Activity: Each line below from the one containing "BIDONE VIGOR VBA-30L INOXW1200 (1445, 1068)" through the one containing "Dettagli del prodotto [tab] (1003, 679)" is to be given again exactly, and no line outside that span.
*** Materials provided
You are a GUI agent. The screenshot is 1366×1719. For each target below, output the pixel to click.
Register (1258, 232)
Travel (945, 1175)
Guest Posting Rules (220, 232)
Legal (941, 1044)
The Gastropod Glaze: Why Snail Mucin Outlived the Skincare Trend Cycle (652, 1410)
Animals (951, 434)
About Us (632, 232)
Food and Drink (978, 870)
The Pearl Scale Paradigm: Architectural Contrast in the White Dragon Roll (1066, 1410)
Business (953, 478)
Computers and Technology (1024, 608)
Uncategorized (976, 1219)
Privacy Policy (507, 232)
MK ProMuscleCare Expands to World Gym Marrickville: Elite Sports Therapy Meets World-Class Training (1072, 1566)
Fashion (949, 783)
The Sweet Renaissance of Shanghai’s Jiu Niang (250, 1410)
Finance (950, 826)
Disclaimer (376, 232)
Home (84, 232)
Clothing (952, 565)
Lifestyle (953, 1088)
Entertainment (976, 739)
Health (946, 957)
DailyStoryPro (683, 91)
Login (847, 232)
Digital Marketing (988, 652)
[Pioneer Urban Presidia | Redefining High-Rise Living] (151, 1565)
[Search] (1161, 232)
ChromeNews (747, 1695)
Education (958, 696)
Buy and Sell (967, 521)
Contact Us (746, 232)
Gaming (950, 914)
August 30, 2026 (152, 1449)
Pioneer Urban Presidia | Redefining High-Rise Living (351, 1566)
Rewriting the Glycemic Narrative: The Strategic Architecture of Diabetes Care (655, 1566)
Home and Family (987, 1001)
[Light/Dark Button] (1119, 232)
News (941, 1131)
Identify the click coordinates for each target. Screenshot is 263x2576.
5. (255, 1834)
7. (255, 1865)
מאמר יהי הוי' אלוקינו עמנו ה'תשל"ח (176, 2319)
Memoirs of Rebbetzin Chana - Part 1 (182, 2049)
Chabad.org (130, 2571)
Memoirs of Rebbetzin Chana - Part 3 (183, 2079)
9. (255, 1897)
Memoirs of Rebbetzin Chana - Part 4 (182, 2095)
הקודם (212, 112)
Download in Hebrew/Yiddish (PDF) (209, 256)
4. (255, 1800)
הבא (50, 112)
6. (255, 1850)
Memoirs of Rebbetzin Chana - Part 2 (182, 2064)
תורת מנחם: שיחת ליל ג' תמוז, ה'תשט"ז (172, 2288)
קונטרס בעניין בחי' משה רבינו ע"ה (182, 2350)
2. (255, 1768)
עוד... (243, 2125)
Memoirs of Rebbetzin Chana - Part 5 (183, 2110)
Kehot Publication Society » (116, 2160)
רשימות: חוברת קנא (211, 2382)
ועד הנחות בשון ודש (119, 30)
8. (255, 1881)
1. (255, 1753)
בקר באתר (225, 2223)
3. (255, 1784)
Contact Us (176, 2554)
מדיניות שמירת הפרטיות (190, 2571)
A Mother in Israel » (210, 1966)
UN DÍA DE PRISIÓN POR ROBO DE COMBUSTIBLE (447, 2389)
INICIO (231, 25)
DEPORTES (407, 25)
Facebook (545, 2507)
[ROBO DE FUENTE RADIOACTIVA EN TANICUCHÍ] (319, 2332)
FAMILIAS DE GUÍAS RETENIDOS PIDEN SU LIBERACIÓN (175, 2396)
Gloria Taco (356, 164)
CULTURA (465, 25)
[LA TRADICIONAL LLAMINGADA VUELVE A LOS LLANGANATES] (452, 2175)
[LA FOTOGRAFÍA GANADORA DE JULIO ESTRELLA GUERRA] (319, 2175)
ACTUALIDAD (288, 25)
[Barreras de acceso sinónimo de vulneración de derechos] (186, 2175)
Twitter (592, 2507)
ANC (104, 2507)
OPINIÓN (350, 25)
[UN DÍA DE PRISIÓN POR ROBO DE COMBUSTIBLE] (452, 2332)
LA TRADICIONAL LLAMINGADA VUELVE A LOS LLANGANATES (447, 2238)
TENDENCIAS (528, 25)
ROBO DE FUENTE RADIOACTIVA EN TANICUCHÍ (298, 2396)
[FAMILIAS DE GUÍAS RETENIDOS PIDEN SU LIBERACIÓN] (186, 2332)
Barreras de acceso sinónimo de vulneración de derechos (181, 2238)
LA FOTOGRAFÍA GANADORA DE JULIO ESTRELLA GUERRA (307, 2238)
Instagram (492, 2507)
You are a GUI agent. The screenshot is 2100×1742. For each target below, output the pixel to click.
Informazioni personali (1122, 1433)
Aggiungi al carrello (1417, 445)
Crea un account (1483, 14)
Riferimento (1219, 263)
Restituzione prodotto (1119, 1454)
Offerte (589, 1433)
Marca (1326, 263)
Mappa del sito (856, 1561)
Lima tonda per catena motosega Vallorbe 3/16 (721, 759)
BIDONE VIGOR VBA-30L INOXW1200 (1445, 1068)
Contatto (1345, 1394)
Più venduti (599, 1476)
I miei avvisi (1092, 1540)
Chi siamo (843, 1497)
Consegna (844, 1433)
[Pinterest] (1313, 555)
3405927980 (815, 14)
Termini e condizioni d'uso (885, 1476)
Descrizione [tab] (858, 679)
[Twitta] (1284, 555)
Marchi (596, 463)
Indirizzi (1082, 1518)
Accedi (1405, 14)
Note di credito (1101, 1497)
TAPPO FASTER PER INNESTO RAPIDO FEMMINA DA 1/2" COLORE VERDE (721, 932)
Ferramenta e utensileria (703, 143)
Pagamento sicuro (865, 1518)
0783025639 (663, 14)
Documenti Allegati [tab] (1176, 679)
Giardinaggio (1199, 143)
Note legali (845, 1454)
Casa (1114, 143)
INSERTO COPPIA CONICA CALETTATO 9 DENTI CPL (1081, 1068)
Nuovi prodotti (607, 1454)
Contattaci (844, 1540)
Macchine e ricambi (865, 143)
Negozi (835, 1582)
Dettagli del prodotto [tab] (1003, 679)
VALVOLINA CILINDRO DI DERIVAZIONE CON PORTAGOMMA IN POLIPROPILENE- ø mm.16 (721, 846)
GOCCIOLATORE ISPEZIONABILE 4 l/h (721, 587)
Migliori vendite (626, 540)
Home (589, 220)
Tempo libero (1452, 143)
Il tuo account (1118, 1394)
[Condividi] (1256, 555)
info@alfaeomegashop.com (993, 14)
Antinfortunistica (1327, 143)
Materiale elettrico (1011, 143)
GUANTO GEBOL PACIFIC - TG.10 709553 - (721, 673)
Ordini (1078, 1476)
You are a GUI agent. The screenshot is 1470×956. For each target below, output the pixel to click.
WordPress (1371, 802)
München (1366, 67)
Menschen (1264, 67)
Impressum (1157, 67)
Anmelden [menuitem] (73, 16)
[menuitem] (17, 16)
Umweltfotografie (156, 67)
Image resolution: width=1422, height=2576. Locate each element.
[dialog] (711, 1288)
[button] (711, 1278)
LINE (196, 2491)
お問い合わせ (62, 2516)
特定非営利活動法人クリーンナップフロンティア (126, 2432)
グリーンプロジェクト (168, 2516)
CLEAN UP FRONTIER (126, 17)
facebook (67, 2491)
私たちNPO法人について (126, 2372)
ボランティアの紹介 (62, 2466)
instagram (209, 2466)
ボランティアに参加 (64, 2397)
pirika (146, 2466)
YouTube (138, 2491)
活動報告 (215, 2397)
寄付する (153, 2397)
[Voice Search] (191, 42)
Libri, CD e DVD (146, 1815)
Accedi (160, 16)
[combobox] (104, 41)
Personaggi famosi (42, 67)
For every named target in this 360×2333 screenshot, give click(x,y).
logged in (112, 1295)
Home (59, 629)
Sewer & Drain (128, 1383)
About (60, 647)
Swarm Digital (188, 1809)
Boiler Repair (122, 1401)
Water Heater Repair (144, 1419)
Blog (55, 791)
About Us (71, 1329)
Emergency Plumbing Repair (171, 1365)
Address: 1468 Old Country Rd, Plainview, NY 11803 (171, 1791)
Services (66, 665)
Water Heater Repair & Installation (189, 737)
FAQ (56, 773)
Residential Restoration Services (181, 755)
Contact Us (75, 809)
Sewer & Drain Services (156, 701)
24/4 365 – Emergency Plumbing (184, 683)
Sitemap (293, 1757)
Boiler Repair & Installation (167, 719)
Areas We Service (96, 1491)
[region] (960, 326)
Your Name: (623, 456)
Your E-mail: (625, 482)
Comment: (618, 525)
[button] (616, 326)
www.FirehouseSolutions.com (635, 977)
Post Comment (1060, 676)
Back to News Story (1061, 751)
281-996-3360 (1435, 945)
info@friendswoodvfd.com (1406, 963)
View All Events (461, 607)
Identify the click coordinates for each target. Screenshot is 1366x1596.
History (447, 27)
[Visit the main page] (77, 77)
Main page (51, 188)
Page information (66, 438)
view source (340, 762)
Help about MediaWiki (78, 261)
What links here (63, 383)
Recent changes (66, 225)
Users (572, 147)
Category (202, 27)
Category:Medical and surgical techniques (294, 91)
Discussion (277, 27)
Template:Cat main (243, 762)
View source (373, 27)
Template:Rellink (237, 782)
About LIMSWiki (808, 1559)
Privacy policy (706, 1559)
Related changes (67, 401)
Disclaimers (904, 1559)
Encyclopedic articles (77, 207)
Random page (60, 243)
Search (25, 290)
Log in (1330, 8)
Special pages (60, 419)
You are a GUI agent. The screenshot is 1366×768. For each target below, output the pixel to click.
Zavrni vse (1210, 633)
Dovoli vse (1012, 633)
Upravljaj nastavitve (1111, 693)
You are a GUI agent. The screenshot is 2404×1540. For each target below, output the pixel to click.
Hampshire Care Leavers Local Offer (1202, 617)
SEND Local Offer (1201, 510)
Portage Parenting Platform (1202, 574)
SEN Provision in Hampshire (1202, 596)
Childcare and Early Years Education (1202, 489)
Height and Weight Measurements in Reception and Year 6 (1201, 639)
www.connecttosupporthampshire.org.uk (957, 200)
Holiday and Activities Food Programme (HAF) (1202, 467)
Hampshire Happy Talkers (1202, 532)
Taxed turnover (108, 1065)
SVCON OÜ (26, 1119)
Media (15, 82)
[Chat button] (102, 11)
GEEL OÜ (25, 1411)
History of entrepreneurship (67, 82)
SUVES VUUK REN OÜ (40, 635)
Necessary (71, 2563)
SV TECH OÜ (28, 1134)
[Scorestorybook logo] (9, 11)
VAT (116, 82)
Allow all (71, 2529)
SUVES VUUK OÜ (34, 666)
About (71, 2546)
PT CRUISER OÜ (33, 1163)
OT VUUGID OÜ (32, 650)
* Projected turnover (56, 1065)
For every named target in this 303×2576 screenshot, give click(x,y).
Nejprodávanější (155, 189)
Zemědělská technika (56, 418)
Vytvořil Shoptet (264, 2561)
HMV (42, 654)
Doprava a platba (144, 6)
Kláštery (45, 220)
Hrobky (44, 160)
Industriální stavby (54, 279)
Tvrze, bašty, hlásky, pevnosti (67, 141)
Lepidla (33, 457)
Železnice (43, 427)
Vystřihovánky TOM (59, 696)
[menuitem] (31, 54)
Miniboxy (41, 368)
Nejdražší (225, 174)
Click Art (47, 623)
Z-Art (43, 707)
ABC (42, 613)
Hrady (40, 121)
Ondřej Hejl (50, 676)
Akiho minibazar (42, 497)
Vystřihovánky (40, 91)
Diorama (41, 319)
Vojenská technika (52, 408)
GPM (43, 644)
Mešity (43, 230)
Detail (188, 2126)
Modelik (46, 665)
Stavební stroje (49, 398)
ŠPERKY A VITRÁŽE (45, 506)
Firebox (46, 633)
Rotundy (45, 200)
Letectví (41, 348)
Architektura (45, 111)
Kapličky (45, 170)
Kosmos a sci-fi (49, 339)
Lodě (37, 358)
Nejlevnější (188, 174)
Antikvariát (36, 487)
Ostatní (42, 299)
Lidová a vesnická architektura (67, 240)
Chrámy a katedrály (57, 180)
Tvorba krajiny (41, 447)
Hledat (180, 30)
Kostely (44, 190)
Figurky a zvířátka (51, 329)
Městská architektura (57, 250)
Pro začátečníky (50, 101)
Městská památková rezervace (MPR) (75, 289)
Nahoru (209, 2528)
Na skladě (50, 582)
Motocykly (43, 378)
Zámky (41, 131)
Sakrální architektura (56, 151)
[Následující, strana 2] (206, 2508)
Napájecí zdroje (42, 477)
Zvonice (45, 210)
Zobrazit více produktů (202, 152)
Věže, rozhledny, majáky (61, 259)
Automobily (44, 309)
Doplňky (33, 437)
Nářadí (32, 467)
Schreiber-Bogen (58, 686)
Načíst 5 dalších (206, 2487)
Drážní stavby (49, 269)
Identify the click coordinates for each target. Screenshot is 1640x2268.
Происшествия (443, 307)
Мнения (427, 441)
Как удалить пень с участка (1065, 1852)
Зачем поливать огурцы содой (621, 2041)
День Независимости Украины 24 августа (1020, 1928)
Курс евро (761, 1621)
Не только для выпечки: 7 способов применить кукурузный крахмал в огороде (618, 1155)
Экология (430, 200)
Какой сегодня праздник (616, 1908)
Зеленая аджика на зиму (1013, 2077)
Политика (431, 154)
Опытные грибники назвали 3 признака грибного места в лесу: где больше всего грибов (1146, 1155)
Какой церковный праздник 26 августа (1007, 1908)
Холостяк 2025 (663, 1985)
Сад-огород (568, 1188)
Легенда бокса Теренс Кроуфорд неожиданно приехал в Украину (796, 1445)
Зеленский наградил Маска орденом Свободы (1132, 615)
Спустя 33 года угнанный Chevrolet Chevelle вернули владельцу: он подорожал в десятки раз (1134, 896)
******
Written solution:
BIDONE VIGOR VBA-30L INOXW1200 (1445, 1068)
Contatto (1345, 1394)
Più venduti (599, 1476)
I miei avvisi (1092, 1540)
Chi siamo (843, 1497)
Consegna (844, 1433)
[Pinterest] (1313, 555)
3405927980 (815, 14)
Termini e condizioni d'uso (885, 1476)
Descrizione [tab] (858, 679)
[Twitta] (1284, 555)
Marchi (596, 463)
Indirizzi (1082, 1518)
Accedi (1405, 14)
Note di credito (1101, 1497)
TAPPO FASTER PER INNESTO RAPIDO FEMMINA DA 1/2" COLORE VERDE (721, 932)
Ferramenta e utensileria (703, 143)
Pagamento sicuro (865, 1518)
0783025639 (663, 14)
Documenti Allegati [tab] (1176, 679)
Giardinaggio (1199, 143)
Note legali (845, 1454)
Casa (1114, 143)
INSERTO COPPIA CONICA CALETTATO 9 DENTI CPL (1081, 1068)
Nuovi prodotti (607, 1454)
Contattaci (844, 1540)
Macchine e ricambi (865, 143)
Negozi (835, 1582)
Dettagli del prodotto [tab] (1003, 679)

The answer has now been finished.